Implementation notes

  • Primary implementation:
    • src/XenoAtom.Terminal.UI/Controls/Sparkline.cs
    • src/XenoAtom.Terminal.UI/Styling/SparklineStyle.cs
  • Tests:
    • src/XenoAtom.Terminal.UI.Tests/VisualizationTests.cs (sparkline rendering)
  • Demo:
    • samples/ControlsDemo/Demos/SparklineDemo.cs

Public API surface

Type

  • Sparkline : Visual (sealed)

Properties

  • Values : BindableList<double>
    • The source series.
    • The list instance is created in the constructor and owned by the control.
  • Minimum : double? (bindable)
    • Optional explicit minimum used for scaling.
  • Maximum : double? (bindable)
    • Optional explicit maximum used for scaling.

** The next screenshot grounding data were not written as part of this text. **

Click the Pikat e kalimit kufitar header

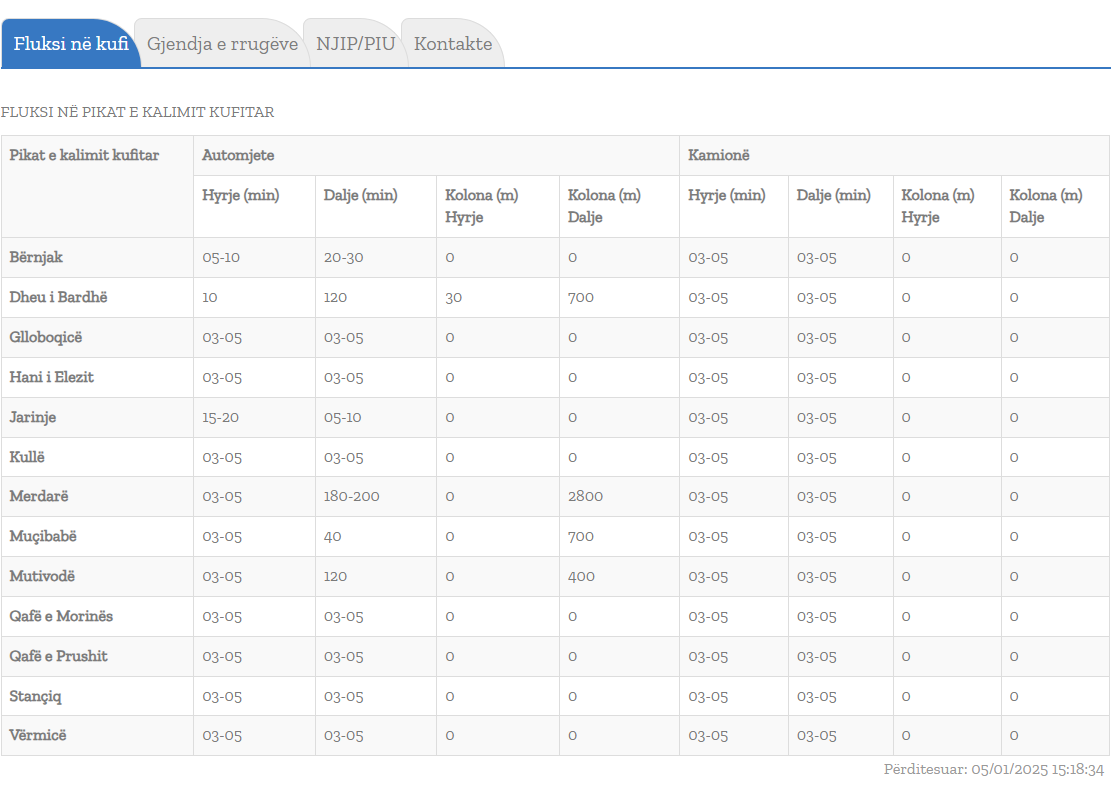pos(84,155)
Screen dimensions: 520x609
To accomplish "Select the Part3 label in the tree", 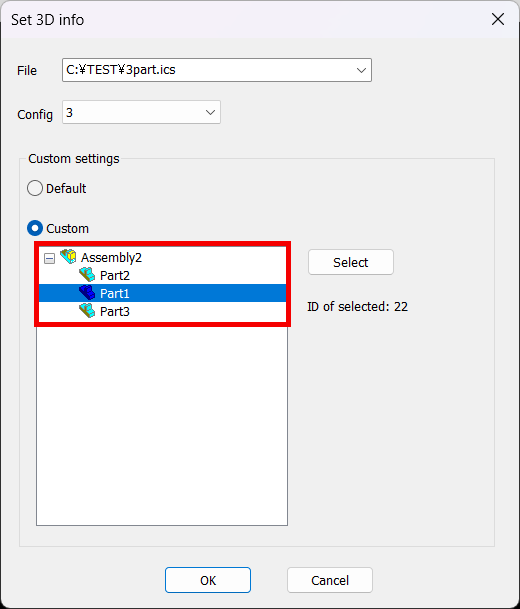I will (115, 311).
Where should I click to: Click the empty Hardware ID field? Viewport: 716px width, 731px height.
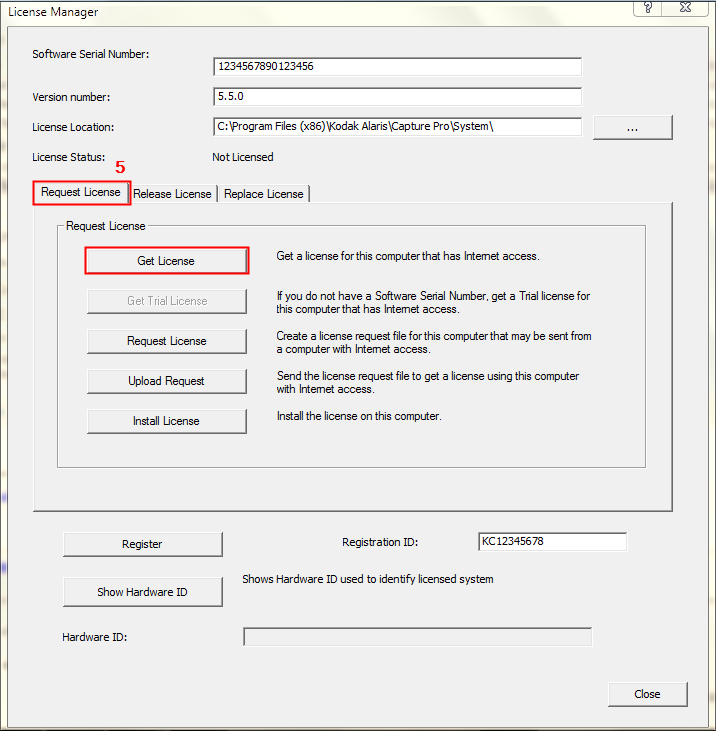pyautogui.click(x=417, y=637)
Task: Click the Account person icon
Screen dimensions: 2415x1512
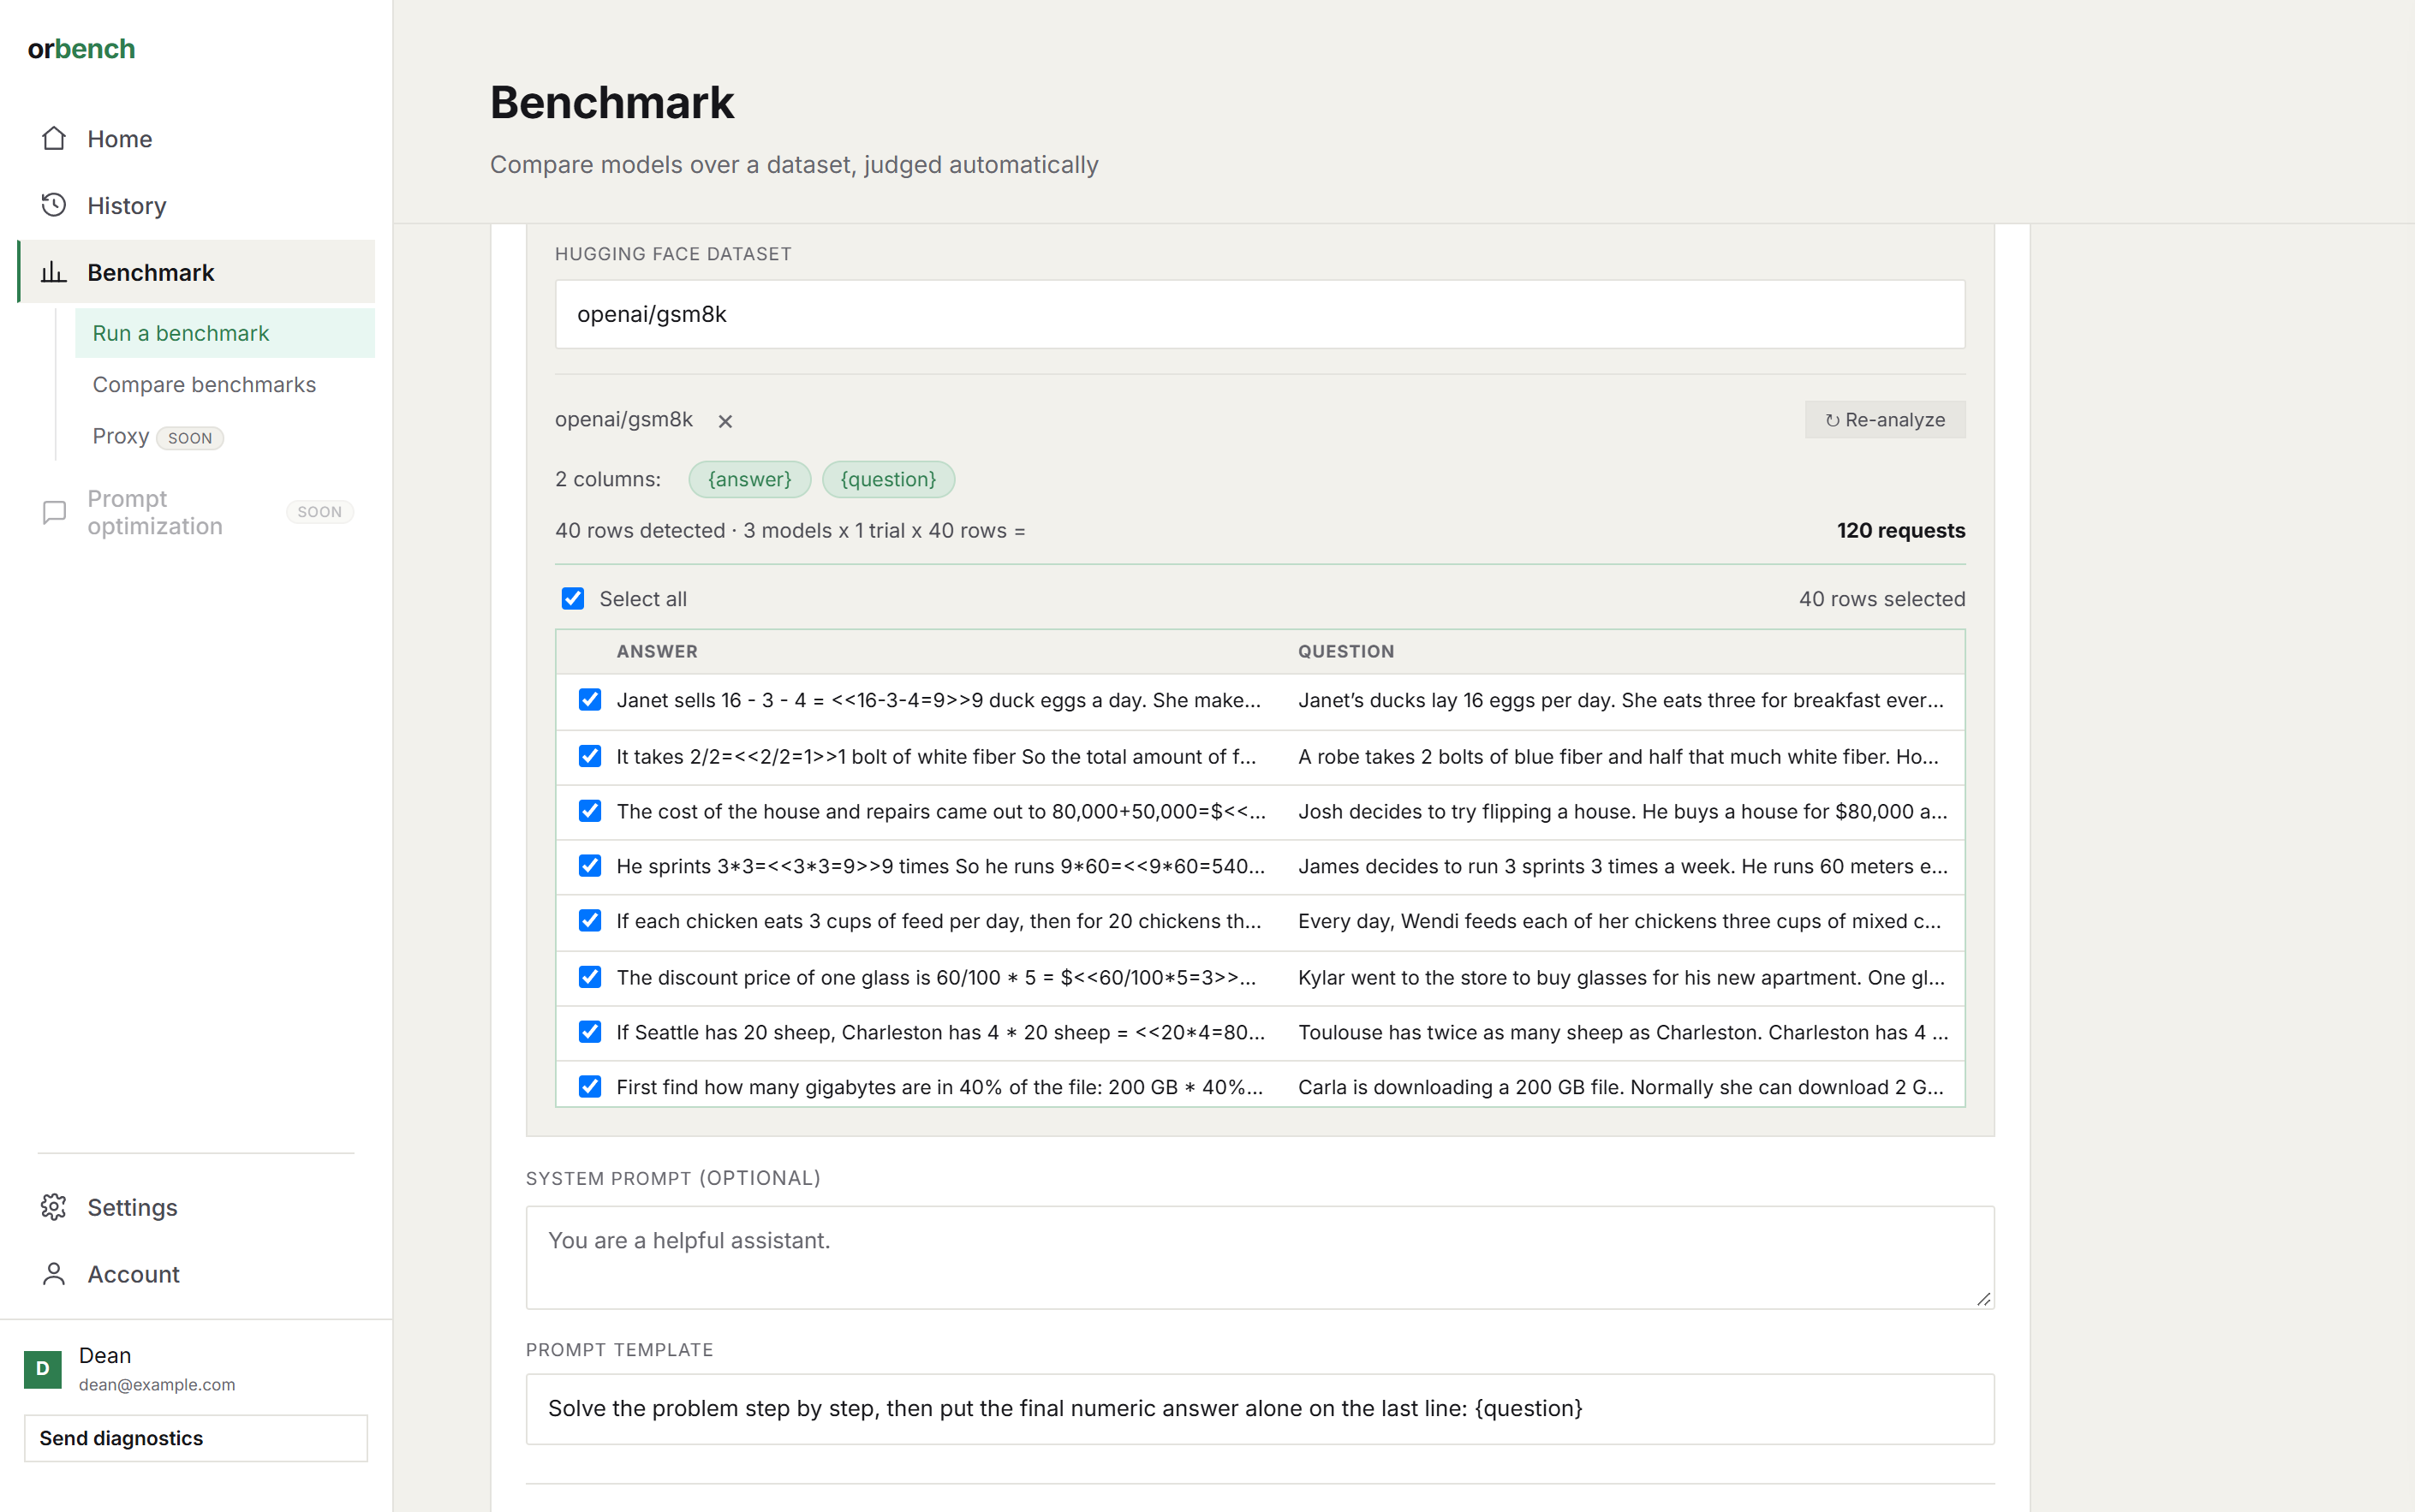Action: [54, 1274]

There are no events and no input handling.

Layout and rendering

Measure

The sparkline measures as a one-row fixed-size visual:

  • height is always 1
  • natural width is based on Values.Count

Implementation details:

  • MeasureCore returns SizeHints.Fixed(constraints.Clamp(new Size(max(0, Values.Count), 1))).
  • In practice, the arranged width can be smaller or larger depending on parent layout constraints and alignment.

Render

The sparkline renders into Bounds (single row) and uses SparklineStyle for:

  • glyph selection (SparklineStyle.Glyphs)
  • cell style (SparklineStyle.Resolve(theme))

Scaling

Scaling uses a min/max range:

  • if Minimum and/or Maximum are not provided, they are computed from Values by scanning the list once
  • NaN and infinities are ignored during min/max computation and sampling
  • if no finite values exist, the sparkline renders nothing
  • if max <= min, the code forces max = min + 1.0 to avoid division by zero

Downsampling and spike preservation

When Bounds.Width is smaller than Values.Count, the sparkline down-samples values into buckets.

For each output column x:

  • compute the input bucket range:
    • start = (x * count) / width
    • end = ((x + 1) * count) / width
    • if end <= start, clamp end = min(count, start + 1)
  • take the maximum value in that bucket (ignoring non-finite values)

Using the bucket maximum preserves spikes: a single high sample will still show up in the downsampled output.

When Bounds.Width is larger than Values.Count, the integer mapping causes some buckets to repeat the same input indices, effectively stretching the series horizontally.

Level mapping

Each sampled value is normalized to a [0..1] range and mapped to 8 levels:

  • t = (sample - min) / (max - min) clamped to [0..1]
  • level = round(t * 7) (0..7)
  • rune = glyphs.GetLevel(level)

Note: the default glyph set (Blocks8) uses non-ASCII block glyphs in code. Specs and docs should avoid embedding those glyph characters directly; refer to glyph set names instead.

Styling

SparklineStyle

SparklineStyle controls:

  • Glyphs : SparklineGlyphs (default: Blocks8)
  • Style : Style? override

SparklineStyle.Resolve(theme) returns:

  • Style if explicitly provided
  • otherwise, theme.ForegroundTextStyle() with theme.Accent as the foreground when available

The sparkline does not fill background cells; it only sets the single rune per output column with the resolved style.

Tests

VisualizationTests.Sparkline_Renders_Block_Glyphs validates that rendering produces block glyph output by checking for the presence of the expected code points (e.g., U+2581..U+2588) when using the default glyph set.

Future / v2 ideas

  • Optional alternative downsampling modes (min/avg) and/or dual sampling to show min/max ranges.
  • Optional per-level coloring (thresholds or gradients) as part of SparklineStyle.
  • Multi-row sparkline variants (at that point, likely a separate control rather than extending Sparkline).